JAKARTA, beritalima.com – Pelemahan nilai tukar Rupiah terhadap Dolar Amerika Serikat (USD) saat ini mengingatkan masyarakat Indonesia pada krisis 1998. Namun, ada perbedaan signifikan di antara keduanya, pelemahan kali ini harus cepat diatasi.
Pengusaha sekaligus Ketua Umum DPP Partai Perindo, Hary Tanoesoedibjo mengatakan, kondisi ekonomi Indonesia saat ini tidak bisa disamakan dengan dengan krisis moneter yang terjadi pada 1998.
“Kalau 1998 itu overshoot dari kursnya Rp 2.400 lompat sampai kebelasan ribu, kemudian stabil balik lagi ke equilibrium. Dulu orang panik beli Dolar dan sebagainya, makanya kursnya naiknya tidak wajar, sedangkan sekarang pelan tapi pasti dan ini harus cepat direm,” ujarnya diunggah dari akun YouTube Hary Tanoesoedibjo di Jakarta, Jumat (7/9).

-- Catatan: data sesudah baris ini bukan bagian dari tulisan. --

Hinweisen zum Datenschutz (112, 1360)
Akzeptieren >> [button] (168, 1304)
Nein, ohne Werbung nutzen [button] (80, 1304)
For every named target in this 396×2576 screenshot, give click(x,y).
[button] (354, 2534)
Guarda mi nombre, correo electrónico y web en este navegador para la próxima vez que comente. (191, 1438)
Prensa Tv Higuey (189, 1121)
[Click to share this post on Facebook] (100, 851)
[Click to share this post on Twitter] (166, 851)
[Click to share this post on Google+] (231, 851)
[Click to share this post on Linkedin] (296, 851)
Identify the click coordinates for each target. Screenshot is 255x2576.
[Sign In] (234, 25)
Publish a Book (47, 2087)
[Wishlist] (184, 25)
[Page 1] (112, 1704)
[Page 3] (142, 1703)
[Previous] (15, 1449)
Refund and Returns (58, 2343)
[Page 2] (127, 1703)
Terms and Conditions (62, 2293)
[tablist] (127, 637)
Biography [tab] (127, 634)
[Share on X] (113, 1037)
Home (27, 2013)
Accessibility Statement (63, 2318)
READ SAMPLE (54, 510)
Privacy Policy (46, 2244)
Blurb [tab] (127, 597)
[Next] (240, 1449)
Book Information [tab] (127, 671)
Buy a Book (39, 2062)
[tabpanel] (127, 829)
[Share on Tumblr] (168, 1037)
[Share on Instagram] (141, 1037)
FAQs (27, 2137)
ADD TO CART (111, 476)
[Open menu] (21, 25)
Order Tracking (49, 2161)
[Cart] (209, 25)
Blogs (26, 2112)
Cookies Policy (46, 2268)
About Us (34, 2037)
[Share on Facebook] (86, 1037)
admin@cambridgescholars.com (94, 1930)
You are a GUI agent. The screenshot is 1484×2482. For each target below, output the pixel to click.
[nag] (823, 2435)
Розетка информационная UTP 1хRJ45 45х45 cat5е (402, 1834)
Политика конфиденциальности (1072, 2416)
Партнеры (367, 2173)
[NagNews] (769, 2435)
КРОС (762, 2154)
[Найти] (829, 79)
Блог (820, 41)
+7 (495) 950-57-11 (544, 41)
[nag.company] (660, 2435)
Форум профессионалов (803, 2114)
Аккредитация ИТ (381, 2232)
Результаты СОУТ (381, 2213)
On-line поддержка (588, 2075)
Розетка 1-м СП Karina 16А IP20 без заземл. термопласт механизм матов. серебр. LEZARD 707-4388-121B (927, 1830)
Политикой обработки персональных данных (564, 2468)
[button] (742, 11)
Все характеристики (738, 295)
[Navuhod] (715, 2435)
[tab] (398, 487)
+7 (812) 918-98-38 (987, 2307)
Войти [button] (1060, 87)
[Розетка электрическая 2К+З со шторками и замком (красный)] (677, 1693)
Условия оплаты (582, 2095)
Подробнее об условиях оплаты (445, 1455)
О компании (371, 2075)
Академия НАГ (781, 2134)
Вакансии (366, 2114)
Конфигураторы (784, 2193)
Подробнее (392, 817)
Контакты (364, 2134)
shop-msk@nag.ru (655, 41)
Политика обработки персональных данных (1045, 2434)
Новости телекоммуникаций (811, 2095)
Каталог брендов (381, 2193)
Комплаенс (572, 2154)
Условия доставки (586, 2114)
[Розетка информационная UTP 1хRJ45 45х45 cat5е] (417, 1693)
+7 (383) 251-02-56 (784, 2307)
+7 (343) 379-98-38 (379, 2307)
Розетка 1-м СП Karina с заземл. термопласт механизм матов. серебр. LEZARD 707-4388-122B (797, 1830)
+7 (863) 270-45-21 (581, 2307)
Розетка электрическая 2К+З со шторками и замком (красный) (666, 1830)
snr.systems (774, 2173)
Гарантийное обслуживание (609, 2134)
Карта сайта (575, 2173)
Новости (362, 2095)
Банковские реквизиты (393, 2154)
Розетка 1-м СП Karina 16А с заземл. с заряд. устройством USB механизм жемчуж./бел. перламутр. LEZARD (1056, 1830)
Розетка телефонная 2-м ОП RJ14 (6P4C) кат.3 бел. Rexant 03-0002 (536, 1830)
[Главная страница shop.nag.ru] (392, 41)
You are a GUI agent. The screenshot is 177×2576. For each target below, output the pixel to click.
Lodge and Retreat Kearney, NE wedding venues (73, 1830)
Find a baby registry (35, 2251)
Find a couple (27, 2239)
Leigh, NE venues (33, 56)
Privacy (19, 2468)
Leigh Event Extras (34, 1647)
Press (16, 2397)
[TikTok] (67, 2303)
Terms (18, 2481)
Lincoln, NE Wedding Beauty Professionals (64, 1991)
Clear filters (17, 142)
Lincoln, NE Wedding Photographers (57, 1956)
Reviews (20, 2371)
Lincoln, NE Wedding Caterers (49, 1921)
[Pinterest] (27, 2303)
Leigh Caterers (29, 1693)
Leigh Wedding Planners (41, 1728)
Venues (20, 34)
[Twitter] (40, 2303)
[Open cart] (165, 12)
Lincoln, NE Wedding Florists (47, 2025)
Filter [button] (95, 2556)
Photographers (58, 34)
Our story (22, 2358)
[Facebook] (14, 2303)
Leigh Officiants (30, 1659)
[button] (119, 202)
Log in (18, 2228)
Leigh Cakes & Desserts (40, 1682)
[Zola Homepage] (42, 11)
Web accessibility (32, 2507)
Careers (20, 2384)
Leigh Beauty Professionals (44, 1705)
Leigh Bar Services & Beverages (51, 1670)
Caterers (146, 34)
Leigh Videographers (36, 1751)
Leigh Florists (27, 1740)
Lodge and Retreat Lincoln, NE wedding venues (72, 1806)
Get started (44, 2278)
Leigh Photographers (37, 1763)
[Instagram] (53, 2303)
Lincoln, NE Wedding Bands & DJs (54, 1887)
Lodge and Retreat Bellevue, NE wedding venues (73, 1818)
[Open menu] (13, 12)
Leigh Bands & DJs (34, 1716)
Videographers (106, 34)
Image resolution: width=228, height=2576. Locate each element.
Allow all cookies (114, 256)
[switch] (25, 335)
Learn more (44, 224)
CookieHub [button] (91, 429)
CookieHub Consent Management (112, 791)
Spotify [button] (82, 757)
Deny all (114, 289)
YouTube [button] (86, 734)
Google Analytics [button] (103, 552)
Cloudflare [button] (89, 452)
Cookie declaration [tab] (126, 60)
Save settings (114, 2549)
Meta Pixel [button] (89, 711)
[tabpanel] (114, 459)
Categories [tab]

HT sapaan akrabnya mengatakan, pelemahan Rupiah juga dipengaruhi dari beberapa faktor. “Ada unsur luar negeri juga, ada faktor fundamental dan psikologis. Tapi yakinlah, kalau ekonomi kita kuat, penanganannya tepat sasaran dan cepat, kita tidak akan seperti sekarang,” ujarnya.
Psikologi pasar, katanya, harus ditenangkan dengan solusi konkret yang bisa meyakinkan pasar. Di sisi lain, harus ada langkah-langkah jangka pendek, menengah dan panjang. Solusi jangka pendek seperti konversi eksportir untuk membawa pulang hasil ekspornya dan mengkonversinya dalam Rupiah sebesar persentase dari konten lokal produk yang mereka ekspor.
Kedua yaitu meningkatkan investasi portofolio. “Kita bisa bentuk tim khusus yang memahami permasalahan ekonomi, dunia usaha, industri untuk kantong-kantong keuangan dunia melalui roadshow, seperti ke Asia, Eropa dan AS, supaya mereka mau investasi ke Indonesia. Itu yang bisa cepat minggu depan kalau perlu berangkat,” tuturnya.
Sementara itu, untuk jangka menengah, katanya devisa harus kuat, untuk itu ekspor harus naik. Impor harus dikurangi. Selain itu, mendorong investasi langsung alias foreign direct investment (FDI) dari luar negeri di zona ekonomi khusus.
HT juga menyampaikan saat perang dagang China dan Amerika Serikat sedang berlangsung, Indonesia bisa mendekati perusahaan-perusahaan yang berada di China untuk investasi di Indonesia.
Selain itu, untuk menambah devisa pemerintah bisa menggenjot pariwisata. Di mana saat ini baru 14 juta wisatawan asing berkunjung ke Indonesia tiap tahunnya. Bila bisa seperti Thailand yang jumlah wisatawannya sekitar 30 juta orang, ada sekitar Rp 300 triliun uang yang akan masuk ke Indonesia setiap tahunnya.
Ketiga, yaitu langkah jangka panjang, di mana masyarakat bawah harus dibangun dengan keberpihakan menjadi masyarakat produktif, para pencipta lapangan kerja baru, dan pembayar pajak baru. Caranya, dengan memberikan perlakuan khusus, seperti dana murah dengan akses mudah, pendampingan, pelatihan dan proteksi agar mereka bisa tumbuh lebih cepat. “Semua itu hanya bisa dilakukan dengan kebijakan,” kata HT.